22.    Notification of Change in Personal Data. If your address or contact information changes while any portion of your Restricted Stock Units remains unpaid, the Company must be notified in order to administer this award. Notification of such changes should be provided to the Company as follows:
(a)     U.S. and Canada Participants (employees who are on the U.S. or Canadian payroll system):

Active employees: Update your address and contact information directly through your Personal Profile section in the Employee Self-Service site.

Retired, terminated or family member of deceased participant: Contact the Benefits Service Center at 1-800-992-5564.

(b)    Rest of World Participants (employees who are not on the U.S. or Canadian payroll system): Contact your country Human Resources Manager.

23.    Electronic Delivery. You hereby consent and agree to electronic delivery of any documents that the Company may elect to deliver (including, but not limited to, prospectuses, prospectus supplements, grant or award notifications and agreements, account statements, annual and quarterly reports, and all other forms of communications) in connection with this and any other award made or offered under the Plan. You also understand that you shall have the right at any time to request that the Company deliver written copies of any and all materials referred to above at no charge. You hereby consent to any and all procedures the Company has established or may establish for an electronic signature system for delivery and acceptance of any such documents that the Company may elect to deliver, and you agree that your electronic signature is the same as, and shall have the same force and effect as, your manual signature.

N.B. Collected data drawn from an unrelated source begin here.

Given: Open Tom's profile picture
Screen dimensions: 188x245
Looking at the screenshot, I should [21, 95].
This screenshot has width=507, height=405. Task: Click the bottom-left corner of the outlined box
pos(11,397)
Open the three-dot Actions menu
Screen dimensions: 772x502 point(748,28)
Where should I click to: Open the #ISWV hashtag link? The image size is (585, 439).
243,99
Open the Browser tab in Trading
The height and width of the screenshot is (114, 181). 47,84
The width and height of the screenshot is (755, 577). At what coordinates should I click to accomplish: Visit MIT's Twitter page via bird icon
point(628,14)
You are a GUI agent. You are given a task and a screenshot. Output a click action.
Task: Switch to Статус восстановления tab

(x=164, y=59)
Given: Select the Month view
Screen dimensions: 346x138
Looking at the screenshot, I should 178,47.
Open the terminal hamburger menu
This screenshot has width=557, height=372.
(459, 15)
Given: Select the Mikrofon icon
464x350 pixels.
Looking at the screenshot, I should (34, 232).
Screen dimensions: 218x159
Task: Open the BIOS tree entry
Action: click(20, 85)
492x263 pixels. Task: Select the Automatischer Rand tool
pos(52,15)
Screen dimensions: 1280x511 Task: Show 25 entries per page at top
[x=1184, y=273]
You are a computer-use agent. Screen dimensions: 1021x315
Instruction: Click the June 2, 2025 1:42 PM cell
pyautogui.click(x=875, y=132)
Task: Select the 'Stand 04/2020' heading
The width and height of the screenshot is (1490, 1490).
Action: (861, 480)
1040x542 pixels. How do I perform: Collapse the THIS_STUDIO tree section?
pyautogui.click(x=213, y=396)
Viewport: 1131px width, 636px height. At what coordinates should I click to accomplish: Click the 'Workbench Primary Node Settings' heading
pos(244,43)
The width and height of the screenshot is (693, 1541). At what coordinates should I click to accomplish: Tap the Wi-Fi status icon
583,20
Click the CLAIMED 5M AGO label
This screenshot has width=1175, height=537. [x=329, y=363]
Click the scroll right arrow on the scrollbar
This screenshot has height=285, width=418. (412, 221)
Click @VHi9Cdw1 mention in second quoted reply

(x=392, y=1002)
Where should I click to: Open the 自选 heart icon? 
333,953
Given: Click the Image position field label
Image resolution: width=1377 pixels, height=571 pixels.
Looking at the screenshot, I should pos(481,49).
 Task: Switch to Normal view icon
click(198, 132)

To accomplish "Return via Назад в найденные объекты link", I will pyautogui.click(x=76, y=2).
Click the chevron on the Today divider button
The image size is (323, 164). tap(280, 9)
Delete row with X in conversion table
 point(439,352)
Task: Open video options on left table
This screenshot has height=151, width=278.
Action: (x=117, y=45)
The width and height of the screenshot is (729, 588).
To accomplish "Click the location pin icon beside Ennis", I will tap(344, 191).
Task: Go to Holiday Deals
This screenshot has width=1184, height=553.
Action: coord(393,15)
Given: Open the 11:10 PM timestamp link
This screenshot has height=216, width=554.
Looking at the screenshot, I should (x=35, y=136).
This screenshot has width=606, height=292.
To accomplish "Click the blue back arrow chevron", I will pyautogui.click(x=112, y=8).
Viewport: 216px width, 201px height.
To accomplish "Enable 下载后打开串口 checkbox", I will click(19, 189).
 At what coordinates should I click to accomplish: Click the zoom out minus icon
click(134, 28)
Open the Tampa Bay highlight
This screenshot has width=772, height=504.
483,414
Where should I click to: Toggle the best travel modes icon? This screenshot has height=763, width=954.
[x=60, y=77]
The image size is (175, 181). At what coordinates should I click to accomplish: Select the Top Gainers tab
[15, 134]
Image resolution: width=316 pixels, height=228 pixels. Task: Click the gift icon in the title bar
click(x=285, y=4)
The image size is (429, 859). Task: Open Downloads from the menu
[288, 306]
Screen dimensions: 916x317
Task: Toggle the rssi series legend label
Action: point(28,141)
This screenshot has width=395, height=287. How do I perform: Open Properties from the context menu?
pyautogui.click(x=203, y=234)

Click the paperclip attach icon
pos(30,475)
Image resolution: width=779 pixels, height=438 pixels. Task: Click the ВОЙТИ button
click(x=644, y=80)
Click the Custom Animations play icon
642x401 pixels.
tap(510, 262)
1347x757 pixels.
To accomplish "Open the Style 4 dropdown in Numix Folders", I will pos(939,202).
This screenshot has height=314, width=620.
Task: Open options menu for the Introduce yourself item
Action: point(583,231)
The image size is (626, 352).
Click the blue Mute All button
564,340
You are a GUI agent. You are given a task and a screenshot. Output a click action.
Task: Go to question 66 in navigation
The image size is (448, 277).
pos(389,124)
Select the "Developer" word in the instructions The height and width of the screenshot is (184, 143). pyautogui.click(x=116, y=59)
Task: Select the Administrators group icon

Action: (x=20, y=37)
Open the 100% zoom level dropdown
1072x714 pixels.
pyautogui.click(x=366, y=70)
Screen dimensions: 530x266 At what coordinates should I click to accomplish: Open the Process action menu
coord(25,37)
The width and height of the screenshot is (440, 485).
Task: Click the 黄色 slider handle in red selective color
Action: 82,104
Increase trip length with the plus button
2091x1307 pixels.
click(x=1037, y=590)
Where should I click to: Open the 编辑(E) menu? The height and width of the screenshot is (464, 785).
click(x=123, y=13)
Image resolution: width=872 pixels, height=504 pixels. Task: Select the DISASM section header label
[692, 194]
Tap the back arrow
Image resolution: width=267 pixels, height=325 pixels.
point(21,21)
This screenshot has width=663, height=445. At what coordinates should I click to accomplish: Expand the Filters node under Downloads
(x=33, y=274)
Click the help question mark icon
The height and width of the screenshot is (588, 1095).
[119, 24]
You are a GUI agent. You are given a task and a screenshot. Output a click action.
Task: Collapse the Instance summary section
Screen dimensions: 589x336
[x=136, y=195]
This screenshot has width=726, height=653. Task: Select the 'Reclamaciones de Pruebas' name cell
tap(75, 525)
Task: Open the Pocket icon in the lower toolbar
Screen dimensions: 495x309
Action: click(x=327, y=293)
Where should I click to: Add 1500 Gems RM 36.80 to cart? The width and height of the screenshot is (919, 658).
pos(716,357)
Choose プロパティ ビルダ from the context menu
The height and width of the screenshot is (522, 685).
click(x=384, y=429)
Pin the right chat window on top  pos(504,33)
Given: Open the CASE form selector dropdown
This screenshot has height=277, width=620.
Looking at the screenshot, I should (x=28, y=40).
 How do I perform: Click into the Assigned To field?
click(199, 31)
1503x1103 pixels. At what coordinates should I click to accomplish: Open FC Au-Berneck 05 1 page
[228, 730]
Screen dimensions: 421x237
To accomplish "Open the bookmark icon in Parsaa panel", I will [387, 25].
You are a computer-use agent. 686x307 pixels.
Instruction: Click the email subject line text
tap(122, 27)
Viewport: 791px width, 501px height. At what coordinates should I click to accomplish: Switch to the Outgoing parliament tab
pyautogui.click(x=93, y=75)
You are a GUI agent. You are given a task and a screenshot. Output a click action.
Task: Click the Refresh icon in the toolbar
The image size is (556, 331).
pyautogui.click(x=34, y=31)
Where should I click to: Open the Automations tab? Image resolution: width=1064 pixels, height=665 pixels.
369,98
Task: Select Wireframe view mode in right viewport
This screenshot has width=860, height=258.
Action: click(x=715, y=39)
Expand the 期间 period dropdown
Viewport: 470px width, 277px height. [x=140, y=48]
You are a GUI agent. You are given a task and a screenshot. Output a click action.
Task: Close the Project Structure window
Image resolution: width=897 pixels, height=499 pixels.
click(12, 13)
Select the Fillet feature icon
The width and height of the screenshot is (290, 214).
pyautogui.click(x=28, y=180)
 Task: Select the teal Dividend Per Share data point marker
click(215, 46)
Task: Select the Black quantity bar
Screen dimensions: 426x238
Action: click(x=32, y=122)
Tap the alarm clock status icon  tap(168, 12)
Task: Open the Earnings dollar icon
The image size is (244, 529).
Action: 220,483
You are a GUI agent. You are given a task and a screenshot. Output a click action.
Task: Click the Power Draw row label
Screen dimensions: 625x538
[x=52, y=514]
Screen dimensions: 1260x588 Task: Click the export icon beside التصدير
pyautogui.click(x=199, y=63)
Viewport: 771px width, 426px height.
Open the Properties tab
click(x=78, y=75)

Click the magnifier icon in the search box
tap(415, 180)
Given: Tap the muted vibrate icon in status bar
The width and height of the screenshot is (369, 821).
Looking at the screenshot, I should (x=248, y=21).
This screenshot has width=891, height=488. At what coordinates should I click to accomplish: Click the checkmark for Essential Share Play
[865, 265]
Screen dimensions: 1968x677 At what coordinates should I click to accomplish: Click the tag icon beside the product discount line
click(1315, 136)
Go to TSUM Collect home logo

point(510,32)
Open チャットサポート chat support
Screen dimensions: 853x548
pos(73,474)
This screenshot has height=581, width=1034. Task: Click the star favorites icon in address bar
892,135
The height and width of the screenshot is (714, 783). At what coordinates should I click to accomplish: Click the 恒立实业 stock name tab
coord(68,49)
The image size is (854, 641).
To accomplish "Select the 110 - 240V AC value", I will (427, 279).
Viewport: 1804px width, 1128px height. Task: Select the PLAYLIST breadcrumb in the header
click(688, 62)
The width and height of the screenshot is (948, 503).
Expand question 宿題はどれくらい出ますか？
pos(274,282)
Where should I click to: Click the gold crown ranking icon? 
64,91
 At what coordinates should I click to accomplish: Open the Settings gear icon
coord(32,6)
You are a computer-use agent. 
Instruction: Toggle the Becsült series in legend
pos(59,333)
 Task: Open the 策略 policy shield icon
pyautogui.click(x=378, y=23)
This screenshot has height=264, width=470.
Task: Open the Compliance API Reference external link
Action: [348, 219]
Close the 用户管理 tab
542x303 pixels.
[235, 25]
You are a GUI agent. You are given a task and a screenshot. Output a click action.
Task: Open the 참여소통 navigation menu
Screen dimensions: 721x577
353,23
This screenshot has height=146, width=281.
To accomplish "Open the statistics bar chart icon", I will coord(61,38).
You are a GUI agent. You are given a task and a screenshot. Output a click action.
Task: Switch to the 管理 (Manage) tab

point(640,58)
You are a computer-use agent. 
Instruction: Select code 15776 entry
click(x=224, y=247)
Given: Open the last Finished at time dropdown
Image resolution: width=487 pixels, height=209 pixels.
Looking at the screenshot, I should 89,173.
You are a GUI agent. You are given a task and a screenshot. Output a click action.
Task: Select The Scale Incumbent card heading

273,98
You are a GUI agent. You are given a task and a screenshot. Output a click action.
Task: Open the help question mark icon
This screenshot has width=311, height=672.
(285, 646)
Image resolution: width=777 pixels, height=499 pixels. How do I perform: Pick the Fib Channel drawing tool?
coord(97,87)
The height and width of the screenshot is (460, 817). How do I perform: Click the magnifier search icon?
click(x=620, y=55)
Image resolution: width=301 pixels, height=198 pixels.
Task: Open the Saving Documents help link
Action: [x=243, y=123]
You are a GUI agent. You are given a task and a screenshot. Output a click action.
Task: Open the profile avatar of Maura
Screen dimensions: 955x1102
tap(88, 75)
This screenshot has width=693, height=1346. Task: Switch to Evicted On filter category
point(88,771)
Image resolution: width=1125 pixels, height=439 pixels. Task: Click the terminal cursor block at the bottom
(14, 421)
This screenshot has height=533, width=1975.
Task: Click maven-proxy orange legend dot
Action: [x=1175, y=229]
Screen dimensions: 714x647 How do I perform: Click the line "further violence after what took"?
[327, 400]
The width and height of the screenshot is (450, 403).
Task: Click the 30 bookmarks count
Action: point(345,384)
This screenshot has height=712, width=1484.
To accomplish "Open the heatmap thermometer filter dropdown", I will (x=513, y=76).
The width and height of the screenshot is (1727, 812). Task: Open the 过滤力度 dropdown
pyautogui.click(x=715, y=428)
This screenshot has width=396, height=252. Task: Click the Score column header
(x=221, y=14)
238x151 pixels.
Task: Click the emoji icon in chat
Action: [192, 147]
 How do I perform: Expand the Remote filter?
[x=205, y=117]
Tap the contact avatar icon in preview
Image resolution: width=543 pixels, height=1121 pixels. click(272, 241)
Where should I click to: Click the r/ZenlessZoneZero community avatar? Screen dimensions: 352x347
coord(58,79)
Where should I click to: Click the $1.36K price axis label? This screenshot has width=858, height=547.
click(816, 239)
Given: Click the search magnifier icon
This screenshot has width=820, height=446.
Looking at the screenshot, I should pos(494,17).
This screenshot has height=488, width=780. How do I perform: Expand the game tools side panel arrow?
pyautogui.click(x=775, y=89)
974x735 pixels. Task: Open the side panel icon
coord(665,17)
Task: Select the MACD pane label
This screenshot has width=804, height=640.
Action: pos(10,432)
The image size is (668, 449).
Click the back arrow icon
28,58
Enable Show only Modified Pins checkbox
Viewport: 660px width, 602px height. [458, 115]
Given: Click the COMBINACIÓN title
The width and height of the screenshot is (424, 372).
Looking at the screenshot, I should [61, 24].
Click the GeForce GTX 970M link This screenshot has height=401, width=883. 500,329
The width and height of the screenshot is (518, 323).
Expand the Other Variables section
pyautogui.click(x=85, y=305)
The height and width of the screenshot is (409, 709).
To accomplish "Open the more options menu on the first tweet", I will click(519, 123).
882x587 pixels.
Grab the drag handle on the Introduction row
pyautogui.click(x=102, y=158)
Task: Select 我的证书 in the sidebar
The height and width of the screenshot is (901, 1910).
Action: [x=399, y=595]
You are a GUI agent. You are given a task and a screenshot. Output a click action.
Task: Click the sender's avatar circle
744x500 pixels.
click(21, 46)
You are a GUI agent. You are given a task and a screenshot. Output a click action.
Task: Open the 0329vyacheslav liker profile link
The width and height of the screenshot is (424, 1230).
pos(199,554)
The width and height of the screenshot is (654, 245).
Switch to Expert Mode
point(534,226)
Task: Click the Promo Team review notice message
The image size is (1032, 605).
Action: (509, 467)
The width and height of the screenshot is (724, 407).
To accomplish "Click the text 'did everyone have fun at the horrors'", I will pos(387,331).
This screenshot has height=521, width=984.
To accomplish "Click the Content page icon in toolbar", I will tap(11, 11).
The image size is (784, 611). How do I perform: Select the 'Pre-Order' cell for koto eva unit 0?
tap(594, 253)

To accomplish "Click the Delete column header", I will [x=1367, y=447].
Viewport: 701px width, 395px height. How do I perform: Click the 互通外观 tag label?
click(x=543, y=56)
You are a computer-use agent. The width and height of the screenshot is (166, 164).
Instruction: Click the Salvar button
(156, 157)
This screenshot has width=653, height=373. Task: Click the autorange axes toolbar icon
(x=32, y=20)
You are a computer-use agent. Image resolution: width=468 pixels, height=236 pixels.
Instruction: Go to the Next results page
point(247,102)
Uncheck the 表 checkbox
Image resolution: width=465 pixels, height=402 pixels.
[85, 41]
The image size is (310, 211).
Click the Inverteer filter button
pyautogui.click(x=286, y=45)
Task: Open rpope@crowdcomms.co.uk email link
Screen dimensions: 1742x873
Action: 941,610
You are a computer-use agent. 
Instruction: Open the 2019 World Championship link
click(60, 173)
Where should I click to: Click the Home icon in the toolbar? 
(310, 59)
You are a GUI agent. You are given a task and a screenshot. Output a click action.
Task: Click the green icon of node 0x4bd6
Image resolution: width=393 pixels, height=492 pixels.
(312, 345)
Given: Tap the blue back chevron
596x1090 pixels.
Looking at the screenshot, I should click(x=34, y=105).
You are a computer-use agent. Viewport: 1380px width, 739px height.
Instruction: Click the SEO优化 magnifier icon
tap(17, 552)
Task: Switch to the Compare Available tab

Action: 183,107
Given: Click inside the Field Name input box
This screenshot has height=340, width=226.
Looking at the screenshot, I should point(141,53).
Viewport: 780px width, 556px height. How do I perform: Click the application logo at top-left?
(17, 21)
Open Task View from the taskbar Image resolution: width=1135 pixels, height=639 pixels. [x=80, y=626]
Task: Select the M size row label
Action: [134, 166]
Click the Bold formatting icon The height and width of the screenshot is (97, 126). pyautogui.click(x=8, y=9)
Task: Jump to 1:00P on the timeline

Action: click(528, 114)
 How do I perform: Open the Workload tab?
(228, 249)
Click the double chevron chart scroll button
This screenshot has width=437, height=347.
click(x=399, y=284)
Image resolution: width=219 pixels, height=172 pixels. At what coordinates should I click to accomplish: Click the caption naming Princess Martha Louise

You consent and agree that any such procedures and delivery may be effected by a third party engaged by the Company to provide administrative services related to the Plan.

24.    Prospectus Notification. Copies of the Prospectus and the most recent Annual Report and Proxy Statement issued by the Company are available for your review on the UBS One Source Web site. You have the right to receive a printed copy of the Prospectus upon request by either calling the third party Plan Administrator at 877-742-7471 or by sending your written request to Parker's Total Rewards Department.


APPENDIX

Parker-Hannifin Corporation
Restricted Stock Unit Terms and Conditions (RSU-REC0818)
Special Provisions for Non-U.S. Employees

This Appendix includes additional terms and conditions that govern the Restricted Stock Units granted to you under the Plan if you reside in, or are subject to tax in, one of the countries described below at any time prior to the Distribution Date of your Restricted Stock Units. Certain capitalized terms used but not defined in this Appendix have the meanings set forth in the Plan and/or the Terms and Conditions.


AUSTRALIA

Retirement. The following provision modifies Sections 2 and 4 of the Terms and Conditions.

Notwithstanding any provision of the Terms and Conditions to the contrary, (1) you shall not be eligible for Retirement (or any vesting of your Restricted Stock Units that would occur as a result of Retirement) unless you obtain the prior consent of the Committee; and (2) in the event of your Retirement with the prior consent of the Committee, to the extent that your right to receive payment of vested Restricted Stock Units does not constitute a “deferral of compensation” within the meaning of Section 409A of the Code, the Distribution Date for your vested Restricted Stock Units shall be the date of your Retirement.




OTHER COUNTRIES

If the Committee determines, in its sole discretion, that your Restricted Stock Units would otherwise become subject to tax in any country prior to the delivery of the shares of Common Stock underlying your vested Restricted Stock Units, then, except as otherwise may be required by Section 409A of the Code, the Committee may, in its sole discretion, provide that, notwithstanding any provision of the Terms and Conditions to the contrary, (1) you shall not be eligible for Retirement (or any vesting of your Restricted Stock Units that would occur as a result of Retirement) unless you obtain the prior consent of the Committee; and (2) in the event of your Retirement with the prior consent of the Committee, the Distribution Date for your vested Restricted Stock Units shall be the date of your Retirement.